Härtefallabwägung bei Modernisierungsmieterhöhung – Wohnungsgröße

BGH, Urteil vom 09.10.2019 – VIII ZR 21/19
Wohnraummietrecht

Sachverhalt:

Der Mieter bewohnt seit seinem fünften Lebensjahr eine knapp 86 qm große Wohnung in Berlin, welche seine Eltern im Jahre 1962 angemietet hatten. Inzwischen wird die Wohnung von dem Mieter allein genutzt. Die Wohnung liegt in einem Mehrfamilienhaus aus dem Jahr 1929. Der Mieter bezieht Arbeitslosengeld II und erhält zur Deckung der Wohnungsmiete monatlich einen Betrag von ca. 463,10 €. Seit Juni 2016 betrug die Kaltmiete für die Wohnung 574,34 € pro Monat zuzüglich eines Heizkostenvorschusses in Höhe von 90,- €. Die Vermieterin ließ Dämmungsarbeiten an der obersten Geschossdecke und der Außenfassade durchführen, ersetzte die bisherigen Balkone durch größere Balkone mit einer Fläche von jeweils ca. 5 m² und nahm einen seit den 1970-iger Jahren stillgelegten Fahrstuhl wieder in Betrieb.

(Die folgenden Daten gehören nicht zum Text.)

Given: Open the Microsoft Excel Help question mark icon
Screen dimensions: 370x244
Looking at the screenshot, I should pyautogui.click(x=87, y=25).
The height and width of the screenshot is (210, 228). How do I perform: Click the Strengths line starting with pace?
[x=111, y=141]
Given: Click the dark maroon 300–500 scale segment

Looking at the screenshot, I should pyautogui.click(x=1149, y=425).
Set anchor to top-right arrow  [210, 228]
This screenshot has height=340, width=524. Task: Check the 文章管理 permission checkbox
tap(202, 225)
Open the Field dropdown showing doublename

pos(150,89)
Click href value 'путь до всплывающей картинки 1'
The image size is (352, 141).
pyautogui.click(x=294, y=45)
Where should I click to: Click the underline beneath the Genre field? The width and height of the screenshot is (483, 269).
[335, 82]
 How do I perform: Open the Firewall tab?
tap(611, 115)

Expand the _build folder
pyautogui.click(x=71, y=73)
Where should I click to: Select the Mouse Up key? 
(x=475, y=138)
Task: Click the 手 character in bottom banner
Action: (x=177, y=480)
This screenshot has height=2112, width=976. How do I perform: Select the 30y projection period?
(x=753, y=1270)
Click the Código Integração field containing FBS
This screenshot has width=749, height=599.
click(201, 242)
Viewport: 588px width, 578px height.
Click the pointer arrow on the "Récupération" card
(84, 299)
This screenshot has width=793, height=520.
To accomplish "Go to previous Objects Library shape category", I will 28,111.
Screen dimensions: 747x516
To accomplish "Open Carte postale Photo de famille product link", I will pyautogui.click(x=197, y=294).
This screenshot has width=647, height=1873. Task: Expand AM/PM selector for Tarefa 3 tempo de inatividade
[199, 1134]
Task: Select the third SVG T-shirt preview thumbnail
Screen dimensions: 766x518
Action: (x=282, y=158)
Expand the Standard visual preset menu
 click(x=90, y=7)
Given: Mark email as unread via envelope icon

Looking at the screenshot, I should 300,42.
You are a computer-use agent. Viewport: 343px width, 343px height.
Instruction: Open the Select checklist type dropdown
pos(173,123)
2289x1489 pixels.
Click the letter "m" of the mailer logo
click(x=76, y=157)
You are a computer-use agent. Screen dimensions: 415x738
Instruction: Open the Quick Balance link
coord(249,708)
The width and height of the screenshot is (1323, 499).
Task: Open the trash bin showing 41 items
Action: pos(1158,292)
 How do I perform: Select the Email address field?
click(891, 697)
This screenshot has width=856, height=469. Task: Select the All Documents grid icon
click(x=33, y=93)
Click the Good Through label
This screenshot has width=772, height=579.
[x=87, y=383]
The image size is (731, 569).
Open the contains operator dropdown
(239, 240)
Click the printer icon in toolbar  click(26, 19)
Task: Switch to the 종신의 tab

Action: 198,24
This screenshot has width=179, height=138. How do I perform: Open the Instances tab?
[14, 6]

Die Vermieterin erklärte eine Erhöhung der Kaltmiete um 240,00 € monatlich. Hiervon entfielen 70,00 € auf die Dämmungsarbeiten (davon 4,16 € auf die Dämmung der obersten Geschossdecke), 100,00 € auf den Anbau der neuen Balkone und weitere 70,00 € auf die Wiederinbetriebnahme des Fahrstuhls. Hiergegen wandte der Mieter ein, die Mieterhöhung bedeute für ihn eine finanzielle Härte und erhob Klage auf Feststellung, dass er nicht zur Zahlung der verlangten Mieterhöhung von 240,00 € monatlich verpflichtet sei. Die Vermieterin hat im Prozess vor allem geltend gemacht, dass nach den für staatliche Transferleistungen geltenden Vorschriften für einen Einpersonenhaushalt lediglich eine Wohnfläche von 50 qm als angemessen gelte und eine den Härtefall bejahende Entscheidung des Gerichts darauf hinaus laufe, dass der Vermieter den „Luxus“ des Mieters zu finanzieren habe.

Entscheidung:

Der BGH hat den Einwand der zu großen Wohnung nicht durchgreifen lassen. Bei der Härtefallabwägung nach § 559 Abs. 4 Satz 1 BGB kommt es darauf an, ob die vom Mieter genutzte Wohnung unter Berücksichtigung aller Umstände des Einzelfalls – etwa auch der Verwurzelung des Mieters in der Wohnung und seiner gesundheitlichen Verfassung – für seine Bedürfnisse deutlich zu groß ist. Da der Mieter seit etwa 55 Jahren in der Wohnung lebt, würde grundsätzlich das Bestandsinteresse des Mieters überwiegen. Allerdings hat der BGH den Rechtsstreit an das Landgericht zurück verwiesen, da noch aufgeklärt werden muss, ob eine Härtefallabwägung überhaupt durchzuführen ist. Es wurden nämlich keine ausreichenden Feststellungen zum Vorliegen der Ausnahmefälle des § 559 Abs. 4 Satz 2 Nr. 1 und 2 BGB getroffen, bei deren Vorliegen ein Härteeinwand des Mieters gesetzlich ausgeschlossen ist. Bezüglich der Modernisierungsmaßnahme „Vergrößerung der Balkone auf 5 qm“ hat das Landgericht keine tragfähigen Feststellungen zu der entscheidenden Frage getroffen, ob Balkone dieser Größe allgemein üblich, also bei mindestens 2/3 aller vergleichbaren Gebäude gleichen Alters unter vergleichbaren Verhältnissen in der Region anzutreffen sind. Dann wäre nämlich keine Härtefallabwägung zulässig. Genauso wenn eine Erneuerung des Außenputzes „unausweichlich“ ist, etwa weil dieser aufgrund altersbedingten Verschleißes zu erneuern ist und sich der Vermieter zudem einem berechtigten Instandsetzungsbegehren des Mieters oder einer (bestandskräftigen) behördlichen Anordnung ausgesetzt sieht beziehungsweise die Beseitigung von Schäden dringend aus Sicherheitsgründen geboten ist.